Methods for disposing of nitrosamines have been the subject of a substantial amount of experimental inquiry. It has been recommended (Gangolli, Shilling and Lloyd, 1974) that basified aqueous solutions of nitrosamines be degraded by exposing them to aluminum foil; however, we have found (Emmett, Michejda, Sansone and Keefer, 1980) that, while the NDMA is quantitatively consumed by this method, the primary reaction product is N,N-dimethylhydrazine, which is itself a carcinogen in mice.
Photodegradation using ultra violet light has been suggested (Emmett et al, supra) as a method for disposing of NDMA. Experimental results, however, have shown the degradation to be incomplete. In addition, after the removal of the light source, resynthesis reactions are known to take place.
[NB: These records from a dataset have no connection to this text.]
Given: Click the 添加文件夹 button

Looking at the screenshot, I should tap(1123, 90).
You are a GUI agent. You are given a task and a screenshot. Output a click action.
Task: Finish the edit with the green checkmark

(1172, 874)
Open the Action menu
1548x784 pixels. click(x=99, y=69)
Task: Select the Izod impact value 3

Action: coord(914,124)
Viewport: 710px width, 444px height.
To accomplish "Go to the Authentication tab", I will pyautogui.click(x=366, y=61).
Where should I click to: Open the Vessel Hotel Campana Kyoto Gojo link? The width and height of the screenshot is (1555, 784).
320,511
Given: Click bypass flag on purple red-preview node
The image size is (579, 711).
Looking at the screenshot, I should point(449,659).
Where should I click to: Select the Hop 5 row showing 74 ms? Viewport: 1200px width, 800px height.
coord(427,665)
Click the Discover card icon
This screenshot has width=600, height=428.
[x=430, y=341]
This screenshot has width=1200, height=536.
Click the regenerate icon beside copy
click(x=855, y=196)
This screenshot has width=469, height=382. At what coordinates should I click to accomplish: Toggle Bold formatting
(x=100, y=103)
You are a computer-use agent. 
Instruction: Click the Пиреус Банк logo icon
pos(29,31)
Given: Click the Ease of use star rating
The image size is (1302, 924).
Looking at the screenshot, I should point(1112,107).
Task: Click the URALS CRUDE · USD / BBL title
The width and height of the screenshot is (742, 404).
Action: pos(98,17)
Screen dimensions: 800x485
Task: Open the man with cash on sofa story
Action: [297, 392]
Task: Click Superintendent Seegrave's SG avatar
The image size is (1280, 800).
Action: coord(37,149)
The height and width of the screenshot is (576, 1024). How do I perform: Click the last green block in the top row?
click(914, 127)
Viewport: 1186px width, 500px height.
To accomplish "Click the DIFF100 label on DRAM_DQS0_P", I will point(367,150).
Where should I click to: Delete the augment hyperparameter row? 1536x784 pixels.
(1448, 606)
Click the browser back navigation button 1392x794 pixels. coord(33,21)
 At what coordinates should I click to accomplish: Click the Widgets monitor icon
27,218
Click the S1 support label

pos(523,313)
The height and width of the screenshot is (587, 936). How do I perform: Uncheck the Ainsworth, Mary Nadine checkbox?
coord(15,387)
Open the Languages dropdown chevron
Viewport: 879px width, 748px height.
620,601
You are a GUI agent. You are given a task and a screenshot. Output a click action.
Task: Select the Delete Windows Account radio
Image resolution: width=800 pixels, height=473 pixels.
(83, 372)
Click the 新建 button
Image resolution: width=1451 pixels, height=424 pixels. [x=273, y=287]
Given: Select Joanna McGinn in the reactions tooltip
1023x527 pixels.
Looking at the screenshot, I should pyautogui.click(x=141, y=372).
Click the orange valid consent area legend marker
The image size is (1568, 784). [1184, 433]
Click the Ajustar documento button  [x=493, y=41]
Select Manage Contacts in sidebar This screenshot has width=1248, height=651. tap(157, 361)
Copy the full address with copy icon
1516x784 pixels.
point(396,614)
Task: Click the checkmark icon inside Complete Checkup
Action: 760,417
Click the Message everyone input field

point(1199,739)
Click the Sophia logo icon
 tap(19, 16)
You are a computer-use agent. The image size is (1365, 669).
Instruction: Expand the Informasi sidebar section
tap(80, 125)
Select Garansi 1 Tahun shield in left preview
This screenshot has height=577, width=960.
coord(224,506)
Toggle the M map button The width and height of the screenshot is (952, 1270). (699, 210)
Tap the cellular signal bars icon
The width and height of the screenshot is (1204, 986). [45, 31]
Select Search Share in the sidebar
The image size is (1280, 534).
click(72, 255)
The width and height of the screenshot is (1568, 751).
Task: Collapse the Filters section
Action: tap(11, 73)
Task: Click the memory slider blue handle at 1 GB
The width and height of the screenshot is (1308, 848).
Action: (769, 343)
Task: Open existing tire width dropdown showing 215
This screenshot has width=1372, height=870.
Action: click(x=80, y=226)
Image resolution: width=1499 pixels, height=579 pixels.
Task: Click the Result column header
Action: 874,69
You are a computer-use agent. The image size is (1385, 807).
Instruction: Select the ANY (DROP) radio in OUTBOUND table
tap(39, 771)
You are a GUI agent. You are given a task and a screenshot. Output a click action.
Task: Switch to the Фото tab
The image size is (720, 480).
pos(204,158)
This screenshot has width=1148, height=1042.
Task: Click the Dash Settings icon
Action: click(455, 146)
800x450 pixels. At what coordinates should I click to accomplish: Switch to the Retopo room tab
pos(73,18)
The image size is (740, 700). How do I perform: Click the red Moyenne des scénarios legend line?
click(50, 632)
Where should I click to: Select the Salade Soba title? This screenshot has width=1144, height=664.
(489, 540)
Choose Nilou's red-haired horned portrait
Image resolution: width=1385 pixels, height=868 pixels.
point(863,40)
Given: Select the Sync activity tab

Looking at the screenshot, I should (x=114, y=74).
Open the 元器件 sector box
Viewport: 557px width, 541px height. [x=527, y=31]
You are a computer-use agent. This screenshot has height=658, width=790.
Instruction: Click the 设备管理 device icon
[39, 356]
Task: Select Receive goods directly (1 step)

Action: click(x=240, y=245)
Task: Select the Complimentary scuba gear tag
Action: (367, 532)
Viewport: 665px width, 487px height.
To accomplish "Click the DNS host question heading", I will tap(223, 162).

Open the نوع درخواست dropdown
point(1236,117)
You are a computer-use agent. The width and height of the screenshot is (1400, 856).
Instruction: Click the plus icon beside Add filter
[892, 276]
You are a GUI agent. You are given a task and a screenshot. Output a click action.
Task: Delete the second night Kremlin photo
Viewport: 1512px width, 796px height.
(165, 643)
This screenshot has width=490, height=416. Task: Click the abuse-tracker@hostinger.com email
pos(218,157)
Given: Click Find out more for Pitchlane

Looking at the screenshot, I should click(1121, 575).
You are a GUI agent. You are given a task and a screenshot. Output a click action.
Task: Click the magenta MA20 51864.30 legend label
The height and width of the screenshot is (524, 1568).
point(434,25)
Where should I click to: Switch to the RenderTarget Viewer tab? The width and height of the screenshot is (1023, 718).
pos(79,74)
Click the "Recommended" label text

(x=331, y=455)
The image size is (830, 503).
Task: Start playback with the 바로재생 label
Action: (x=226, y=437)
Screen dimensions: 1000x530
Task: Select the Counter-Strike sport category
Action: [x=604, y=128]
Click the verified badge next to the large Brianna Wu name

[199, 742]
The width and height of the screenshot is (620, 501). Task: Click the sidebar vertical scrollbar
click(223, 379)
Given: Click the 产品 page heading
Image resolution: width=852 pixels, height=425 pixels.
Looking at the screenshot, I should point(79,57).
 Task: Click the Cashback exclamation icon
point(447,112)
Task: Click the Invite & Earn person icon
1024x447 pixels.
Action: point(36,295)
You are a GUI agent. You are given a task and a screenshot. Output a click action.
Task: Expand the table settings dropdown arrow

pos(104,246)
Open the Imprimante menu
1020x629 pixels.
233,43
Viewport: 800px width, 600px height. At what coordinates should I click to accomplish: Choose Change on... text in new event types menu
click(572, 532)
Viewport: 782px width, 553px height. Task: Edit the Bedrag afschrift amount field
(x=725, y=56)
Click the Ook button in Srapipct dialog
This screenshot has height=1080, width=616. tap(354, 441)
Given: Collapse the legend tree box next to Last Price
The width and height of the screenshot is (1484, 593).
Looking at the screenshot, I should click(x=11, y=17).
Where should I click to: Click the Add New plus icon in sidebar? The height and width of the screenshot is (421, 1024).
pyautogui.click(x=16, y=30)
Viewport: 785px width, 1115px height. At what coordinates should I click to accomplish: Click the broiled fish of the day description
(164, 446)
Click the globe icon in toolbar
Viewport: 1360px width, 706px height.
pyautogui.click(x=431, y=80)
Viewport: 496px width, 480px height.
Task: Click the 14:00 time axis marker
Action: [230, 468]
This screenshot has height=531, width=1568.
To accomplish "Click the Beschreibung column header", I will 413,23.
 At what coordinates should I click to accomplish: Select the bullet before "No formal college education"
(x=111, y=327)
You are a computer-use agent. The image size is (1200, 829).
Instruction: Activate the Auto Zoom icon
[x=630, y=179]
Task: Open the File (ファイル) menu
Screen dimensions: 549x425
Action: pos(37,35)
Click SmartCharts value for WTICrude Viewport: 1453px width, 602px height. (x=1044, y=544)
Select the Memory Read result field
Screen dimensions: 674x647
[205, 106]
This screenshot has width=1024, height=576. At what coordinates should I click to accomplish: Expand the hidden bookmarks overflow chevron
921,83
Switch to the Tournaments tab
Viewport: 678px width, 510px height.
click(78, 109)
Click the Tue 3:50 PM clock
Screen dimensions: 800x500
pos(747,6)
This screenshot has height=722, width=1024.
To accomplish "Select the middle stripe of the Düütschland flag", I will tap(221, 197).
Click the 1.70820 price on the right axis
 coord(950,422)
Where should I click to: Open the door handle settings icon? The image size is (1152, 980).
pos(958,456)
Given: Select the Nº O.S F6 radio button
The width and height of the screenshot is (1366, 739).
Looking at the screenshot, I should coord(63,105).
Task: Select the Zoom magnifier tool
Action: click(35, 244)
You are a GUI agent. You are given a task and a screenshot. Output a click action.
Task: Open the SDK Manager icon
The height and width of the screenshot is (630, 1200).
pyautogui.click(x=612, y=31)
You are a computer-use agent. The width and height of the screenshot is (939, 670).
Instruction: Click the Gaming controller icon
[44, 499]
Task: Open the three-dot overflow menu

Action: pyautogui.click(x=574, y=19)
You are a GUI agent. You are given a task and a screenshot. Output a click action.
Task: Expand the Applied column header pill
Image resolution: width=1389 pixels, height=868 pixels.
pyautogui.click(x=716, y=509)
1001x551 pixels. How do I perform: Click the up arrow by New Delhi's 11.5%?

Furthermore, the products of photodegradation are also potential carcinogens.
A method which has been recommended (Seebach and Wykypiel, 1979) for the complete reduction of nitrosamines to the less toxic amines is a two-step procedure by which the nitrosamine is first converted to the hydrazine using lithium aluminum hydride in an anhydrous ethereal solvent. The hydrazine is then hydrogenolyzed to the amine in the presence of Raney-nickel under a hydrogen atmosphere. The nitrosamine is first reduced using lithium aluminum hydride, under an inert atmosphere of argon or nitrogen, by refluxing for 3 to 4 hours while heating. The vessel is then placed in an ice bath and an aqueous ammonium solution is added until gas evolution ceases. Thereafter, in a second step, after filtering and washing with hot tetrahydrofuran, the Raney-nickel is added to the solution thus obtained and a hydrogen atmosphere maintained. These reactants are stirred for 10 to 14 hours to effect the conversion to the amine. The conversion is not always quantitative.
We have found a one-step method for the successful quantitative conversion of NDMA to the relatively nontoxic dimethylamine in a variety of solvents commonly used with nitrosamines, including water, mineral oil and dichloromethane, without the hydrogen atmosphere previously used for these and similar reduction processes. This nickel-aluminum-alkali system is a broadly applicable approach to hazard control for work with nitrosamines, hydrazines, nitramines azo- and azoxy-compounds. Although we have found the reduction reaction to progress rapidly, as quantified in the examples below, when treating these materials for disposal we recommend using a reaction time of 24 hours to assure complete conversion to the amine.
This reaction can also be used for the synthesis of amines by the hydrogenation and breaking of N--N or N.dbd.N bonds.